I'll have to admit, this Twitter grows on you.
A couple of years ago, I hadn't even heard of Twitter, and even a year ago I wondered what the point of it was.
Twitter is called a "microblogging service," which allows one to post whatever he wants online, as long as it's no more than 140 characters. Twitter basically asks the question, what are you doing now?
And most of the posts (called "tweets" in Twitter parlance) indicate that a lot of people have no real life, and should stay away from computers. I mean, how many posts about the mundane can you endure?
It's this mundane stuff that seems to be much of Twitter's appeal. And, it's become huge. According to ComputerWorld, people are tweeting from the car, the theater, from restaurants, even from the can. But, the Helsinki Institute for Information Technology studied these short messages -- actually from Jaiku, a microblogging platform that Twitter is practically edging out of existence -- and suggests most of the posts are beyond inane. And the Oxford University Press studied 1.5 million "tweets" and came to the same conclusion.
Newsweek columnist Daniel Lyons calls Twitter "a playground for imbeciles, skeevy marketers, D-list celebrity half-wits, and pathetic attention seekers," citing folks like Shaquille O'Neal, Kim Kardashian, znd Ryan Seacrest as regulars in TwitLand.
"It's morbidly fascinating, kind of like the forbidden thrill you get watching Maury Povich's show or professional wrestling," Lyons wrote. "You know it's awful. You know you shouldn't enjoy it, yet you can't look away. That, I'm afraid to say, is why I've come to believe that, of all the hellish things that have been spawned in the fever swamp that is the Internet, Twitter may turn out to be the most successful of them all—not in spite of its stupidity, but because of it."

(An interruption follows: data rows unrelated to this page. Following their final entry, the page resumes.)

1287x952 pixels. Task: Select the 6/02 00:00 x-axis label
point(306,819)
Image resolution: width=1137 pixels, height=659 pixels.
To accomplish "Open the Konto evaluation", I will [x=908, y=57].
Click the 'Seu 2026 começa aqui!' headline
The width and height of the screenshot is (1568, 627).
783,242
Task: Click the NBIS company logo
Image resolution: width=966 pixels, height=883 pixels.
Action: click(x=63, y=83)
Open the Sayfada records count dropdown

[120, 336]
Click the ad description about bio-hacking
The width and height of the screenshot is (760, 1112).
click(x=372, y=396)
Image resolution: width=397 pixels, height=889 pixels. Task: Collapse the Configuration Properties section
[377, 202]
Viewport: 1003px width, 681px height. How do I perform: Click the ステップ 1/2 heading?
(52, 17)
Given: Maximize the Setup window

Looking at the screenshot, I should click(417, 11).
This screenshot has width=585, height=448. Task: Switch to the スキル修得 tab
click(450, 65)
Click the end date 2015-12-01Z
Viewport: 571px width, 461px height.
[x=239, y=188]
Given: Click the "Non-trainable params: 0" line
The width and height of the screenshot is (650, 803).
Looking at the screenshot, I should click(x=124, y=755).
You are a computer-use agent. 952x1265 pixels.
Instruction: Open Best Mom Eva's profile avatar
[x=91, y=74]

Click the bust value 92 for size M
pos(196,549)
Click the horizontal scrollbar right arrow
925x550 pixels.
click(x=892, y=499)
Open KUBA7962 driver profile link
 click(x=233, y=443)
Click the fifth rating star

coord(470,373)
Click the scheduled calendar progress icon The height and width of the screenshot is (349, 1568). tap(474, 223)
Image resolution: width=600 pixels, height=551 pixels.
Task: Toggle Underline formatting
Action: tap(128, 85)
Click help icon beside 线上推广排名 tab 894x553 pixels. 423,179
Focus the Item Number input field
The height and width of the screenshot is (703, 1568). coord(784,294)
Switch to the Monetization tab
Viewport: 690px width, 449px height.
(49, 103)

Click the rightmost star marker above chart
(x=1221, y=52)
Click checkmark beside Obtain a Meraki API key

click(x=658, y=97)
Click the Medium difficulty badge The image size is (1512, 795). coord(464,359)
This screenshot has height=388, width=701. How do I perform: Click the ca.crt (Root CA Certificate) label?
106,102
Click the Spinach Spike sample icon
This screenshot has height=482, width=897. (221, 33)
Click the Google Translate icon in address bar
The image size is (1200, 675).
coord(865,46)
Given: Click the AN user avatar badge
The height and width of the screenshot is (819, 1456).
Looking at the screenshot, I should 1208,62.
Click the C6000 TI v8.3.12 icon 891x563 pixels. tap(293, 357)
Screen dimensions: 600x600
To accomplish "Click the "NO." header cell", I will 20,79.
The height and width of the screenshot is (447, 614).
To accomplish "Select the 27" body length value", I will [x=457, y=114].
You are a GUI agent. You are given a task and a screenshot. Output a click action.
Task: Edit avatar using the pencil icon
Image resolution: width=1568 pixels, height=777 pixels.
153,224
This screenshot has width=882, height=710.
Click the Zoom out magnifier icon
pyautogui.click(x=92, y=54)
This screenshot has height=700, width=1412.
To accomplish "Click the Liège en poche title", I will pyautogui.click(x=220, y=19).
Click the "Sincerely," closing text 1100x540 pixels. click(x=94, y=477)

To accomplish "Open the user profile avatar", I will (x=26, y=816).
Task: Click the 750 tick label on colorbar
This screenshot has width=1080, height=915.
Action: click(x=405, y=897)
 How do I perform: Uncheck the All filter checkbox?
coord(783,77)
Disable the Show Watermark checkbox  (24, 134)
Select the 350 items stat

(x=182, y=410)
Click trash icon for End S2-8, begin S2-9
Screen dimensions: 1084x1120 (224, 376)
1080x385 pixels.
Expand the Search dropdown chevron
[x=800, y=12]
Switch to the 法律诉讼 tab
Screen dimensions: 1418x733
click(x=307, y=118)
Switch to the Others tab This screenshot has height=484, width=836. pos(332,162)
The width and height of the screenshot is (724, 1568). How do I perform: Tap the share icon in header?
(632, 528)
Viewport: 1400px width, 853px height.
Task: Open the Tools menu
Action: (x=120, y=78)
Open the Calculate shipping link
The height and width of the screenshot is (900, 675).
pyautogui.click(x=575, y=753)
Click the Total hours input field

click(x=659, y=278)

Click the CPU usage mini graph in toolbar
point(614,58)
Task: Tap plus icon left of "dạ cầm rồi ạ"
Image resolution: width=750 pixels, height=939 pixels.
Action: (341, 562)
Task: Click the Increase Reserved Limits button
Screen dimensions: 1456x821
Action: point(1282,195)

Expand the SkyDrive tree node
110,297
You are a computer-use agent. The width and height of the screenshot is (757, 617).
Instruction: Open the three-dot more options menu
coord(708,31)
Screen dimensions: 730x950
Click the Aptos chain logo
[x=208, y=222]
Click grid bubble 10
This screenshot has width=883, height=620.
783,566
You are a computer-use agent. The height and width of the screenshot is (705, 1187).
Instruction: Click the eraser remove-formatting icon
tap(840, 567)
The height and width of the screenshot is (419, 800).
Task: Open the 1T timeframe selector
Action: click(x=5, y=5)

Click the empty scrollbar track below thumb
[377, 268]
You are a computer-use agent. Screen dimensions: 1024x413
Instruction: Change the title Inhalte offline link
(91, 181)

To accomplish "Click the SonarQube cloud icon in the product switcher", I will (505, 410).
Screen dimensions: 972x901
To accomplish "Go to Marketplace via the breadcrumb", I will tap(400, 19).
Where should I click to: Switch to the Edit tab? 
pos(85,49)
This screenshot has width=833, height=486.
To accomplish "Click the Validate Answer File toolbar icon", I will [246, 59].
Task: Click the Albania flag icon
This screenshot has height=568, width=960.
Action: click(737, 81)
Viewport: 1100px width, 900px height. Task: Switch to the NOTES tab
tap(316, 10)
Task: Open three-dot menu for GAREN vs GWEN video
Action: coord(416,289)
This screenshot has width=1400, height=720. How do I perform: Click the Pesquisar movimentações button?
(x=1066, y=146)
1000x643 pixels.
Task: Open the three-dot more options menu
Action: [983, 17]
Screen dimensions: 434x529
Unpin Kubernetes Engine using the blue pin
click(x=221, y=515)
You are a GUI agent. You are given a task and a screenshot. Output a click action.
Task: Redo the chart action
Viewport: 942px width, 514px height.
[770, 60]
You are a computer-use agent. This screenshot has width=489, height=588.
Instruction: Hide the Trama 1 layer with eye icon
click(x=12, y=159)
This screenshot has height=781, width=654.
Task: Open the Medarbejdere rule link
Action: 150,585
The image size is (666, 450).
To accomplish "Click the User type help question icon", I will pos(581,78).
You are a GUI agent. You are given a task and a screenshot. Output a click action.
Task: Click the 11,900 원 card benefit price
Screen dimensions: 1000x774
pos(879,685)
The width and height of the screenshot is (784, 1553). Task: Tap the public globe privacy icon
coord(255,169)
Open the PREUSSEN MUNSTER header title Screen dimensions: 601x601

Lyons said that one recent study -- though he didn't cite it in his article, so the findings are immediately suspect -- said that 40 percent of tweets were "pointless babble." Only 40 percent? My own study, using a time-honored methodology called "pulling numbers out of my butt," suggests close to 70 percent of tweets are mindless, worthless wastes of server space.
Shoot, I don't want to know what you're having for dinner, unless I'm invited. I personally don't give a rip that you're going to the bathroom now, and I REALLY don't want to know how it came out. Are we on the same page here?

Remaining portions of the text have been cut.